▸ **Data records**:
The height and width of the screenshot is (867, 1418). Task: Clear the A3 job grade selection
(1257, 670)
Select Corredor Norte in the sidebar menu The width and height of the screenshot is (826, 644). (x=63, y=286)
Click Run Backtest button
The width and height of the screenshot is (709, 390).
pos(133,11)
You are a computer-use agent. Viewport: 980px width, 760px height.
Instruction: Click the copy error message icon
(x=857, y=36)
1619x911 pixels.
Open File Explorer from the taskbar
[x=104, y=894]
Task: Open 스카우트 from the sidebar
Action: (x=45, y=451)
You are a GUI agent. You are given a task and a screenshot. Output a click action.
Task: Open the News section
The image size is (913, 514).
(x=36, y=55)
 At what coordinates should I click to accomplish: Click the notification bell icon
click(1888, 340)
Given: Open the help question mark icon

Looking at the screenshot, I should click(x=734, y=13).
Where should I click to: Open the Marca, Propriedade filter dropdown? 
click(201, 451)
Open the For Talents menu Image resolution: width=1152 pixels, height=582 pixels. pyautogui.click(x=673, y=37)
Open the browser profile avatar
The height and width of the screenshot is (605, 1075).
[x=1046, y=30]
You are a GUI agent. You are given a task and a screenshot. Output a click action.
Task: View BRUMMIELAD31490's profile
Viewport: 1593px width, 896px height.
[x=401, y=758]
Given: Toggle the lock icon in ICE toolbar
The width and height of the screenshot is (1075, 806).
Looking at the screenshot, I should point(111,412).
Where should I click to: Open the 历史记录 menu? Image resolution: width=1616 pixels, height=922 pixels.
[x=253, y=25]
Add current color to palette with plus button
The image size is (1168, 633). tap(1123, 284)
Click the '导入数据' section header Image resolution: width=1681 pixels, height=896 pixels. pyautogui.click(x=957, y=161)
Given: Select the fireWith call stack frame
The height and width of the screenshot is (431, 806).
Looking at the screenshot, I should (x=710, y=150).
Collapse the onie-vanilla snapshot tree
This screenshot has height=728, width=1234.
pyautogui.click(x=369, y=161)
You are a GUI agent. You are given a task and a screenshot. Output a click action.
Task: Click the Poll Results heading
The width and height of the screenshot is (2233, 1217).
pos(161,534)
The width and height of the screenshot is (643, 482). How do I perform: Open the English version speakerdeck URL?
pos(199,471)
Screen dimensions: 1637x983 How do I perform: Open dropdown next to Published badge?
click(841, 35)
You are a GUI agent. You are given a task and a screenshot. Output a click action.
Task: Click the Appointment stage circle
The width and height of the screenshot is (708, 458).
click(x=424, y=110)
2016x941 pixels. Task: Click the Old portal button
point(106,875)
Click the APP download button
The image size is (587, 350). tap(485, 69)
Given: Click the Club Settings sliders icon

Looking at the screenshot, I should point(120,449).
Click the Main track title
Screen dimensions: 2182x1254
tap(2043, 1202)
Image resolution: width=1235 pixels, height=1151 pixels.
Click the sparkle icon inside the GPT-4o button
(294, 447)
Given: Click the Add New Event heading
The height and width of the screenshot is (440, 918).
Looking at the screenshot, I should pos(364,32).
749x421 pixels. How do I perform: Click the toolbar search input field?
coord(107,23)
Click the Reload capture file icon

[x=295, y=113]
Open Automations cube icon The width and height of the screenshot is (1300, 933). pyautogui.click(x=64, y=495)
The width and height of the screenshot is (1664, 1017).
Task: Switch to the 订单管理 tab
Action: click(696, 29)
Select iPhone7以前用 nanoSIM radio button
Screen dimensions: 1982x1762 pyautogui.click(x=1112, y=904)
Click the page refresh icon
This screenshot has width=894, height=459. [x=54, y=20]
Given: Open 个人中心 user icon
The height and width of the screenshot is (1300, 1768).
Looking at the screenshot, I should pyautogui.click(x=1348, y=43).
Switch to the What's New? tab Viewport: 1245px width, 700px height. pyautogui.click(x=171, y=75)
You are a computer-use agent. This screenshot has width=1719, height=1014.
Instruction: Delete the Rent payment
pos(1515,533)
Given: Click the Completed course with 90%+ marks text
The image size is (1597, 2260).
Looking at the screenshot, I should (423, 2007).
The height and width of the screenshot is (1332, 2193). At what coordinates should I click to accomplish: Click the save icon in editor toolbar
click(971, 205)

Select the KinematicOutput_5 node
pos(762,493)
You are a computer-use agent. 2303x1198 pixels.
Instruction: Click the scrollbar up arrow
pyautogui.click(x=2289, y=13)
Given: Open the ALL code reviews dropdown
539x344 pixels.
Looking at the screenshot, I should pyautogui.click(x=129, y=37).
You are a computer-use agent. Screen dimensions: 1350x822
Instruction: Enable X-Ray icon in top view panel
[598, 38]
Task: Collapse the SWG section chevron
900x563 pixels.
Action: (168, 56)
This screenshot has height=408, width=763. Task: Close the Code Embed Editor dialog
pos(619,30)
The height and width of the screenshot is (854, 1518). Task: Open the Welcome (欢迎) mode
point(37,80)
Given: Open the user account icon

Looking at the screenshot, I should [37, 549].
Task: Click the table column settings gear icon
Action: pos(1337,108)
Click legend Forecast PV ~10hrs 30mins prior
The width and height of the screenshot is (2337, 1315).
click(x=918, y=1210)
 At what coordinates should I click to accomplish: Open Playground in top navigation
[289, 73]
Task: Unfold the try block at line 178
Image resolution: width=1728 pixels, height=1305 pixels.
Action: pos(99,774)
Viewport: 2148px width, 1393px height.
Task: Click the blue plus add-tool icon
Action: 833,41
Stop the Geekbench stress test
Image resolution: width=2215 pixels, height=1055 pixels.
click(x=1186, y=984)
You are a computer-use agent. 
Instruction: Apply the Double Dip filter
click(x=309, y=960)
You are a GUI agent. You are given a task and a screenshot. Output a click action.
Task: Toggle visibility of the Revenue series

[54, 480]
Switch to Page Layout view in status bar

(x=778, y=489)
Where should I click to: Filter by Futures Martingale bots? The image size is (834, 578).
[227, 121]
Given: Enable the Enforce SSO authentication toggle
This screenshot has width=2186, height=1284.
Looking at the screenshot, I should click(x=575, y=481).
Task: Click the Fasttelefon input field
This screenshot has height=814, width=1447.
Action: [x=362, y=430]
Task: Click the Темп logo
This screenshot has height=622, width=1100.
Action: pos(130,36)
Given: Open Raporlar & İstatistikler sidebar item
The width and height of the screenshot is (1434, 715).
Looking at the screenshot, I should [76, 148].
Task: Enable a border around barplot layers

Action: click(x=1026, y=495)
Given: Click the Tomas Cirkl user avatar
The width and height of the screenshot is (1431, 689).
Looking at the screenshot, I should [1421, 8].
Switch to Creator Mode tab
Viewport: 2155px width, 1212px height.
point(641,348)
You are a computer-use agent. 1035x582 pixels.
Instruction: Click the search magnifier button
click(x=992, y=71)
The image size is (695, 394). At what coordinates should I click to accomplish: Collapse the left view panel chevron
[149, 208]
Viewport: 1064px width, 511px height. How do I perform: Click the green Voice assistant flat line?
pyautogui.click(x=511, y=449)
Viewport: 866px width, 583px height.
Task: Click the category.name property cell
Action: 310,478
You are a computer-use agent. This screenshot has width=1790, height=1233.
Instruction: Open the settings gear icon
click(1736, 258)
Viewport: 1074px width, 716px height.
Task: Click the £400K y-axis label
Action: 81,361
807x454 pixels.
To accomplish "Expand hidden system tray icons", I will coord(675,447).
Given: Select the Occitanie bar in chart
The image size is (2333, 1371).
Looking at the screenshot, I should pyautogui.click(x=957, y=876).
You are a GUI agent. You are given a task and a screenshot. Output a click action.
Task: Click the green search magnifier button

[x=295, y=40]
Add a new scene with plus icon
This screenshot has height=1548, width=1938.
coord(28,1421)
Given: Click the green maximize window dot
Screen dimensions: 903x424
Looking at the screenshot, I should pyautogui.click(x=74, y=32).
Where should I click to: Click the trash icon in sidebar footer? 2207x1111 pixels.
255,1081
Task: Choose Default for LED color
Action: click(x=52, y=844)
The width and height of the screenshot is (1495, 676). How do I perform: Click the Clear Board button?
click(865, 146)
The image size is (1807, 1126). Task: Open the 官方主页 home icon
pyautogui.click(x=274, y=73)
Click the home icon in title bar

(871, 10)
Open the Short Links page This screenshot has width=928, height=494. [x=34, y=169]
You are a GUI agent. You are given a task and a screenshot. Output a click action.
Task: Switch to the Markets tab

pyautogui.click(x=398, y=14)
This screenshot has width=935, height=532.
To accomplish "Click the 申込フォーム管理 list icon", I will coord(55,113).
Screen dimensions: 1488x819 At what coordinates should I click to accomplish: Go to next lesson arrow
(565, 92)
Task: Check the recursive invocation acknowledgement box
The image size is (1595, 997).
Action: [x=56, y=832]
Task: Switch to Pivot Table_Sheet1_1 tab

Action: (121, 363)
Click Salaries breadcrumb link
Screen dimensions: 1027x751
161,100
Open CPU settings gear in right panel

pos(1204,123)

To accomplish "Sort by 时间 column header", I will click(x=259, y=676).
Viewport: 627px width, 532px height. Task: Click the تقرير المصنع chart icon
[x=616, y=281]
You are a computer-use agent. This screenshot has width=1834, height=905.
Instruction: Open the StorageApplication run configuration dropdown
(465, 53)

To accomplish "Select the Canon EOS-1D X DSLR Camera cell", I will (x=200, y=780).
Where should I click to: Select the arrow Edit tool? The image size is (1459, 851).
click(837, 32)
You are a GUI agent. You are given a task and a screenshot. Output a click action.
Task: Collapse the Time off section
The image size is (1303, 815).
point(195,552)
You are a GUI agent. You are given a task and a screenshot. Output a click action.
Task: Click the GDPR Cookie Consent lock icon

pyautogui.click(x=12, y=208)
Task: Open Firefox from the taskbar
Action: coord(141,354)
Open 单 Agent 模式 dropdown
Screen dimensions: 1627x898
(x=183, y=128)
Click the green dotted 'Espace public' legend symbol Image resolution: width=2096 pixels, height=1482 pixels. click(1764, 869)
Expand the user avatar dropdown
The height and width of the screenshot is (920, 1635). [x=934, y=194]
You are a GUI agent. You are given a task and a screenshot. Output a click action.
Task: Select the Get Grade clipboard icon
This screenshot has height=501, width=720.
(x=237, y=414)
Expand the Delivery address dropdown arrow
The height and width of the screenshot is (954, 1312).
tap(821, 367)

▸ **What you are asked to do**:
Your answer should be a single number: the count of lines in the listing that hold "will".

▸ **Result of the exercise**:
4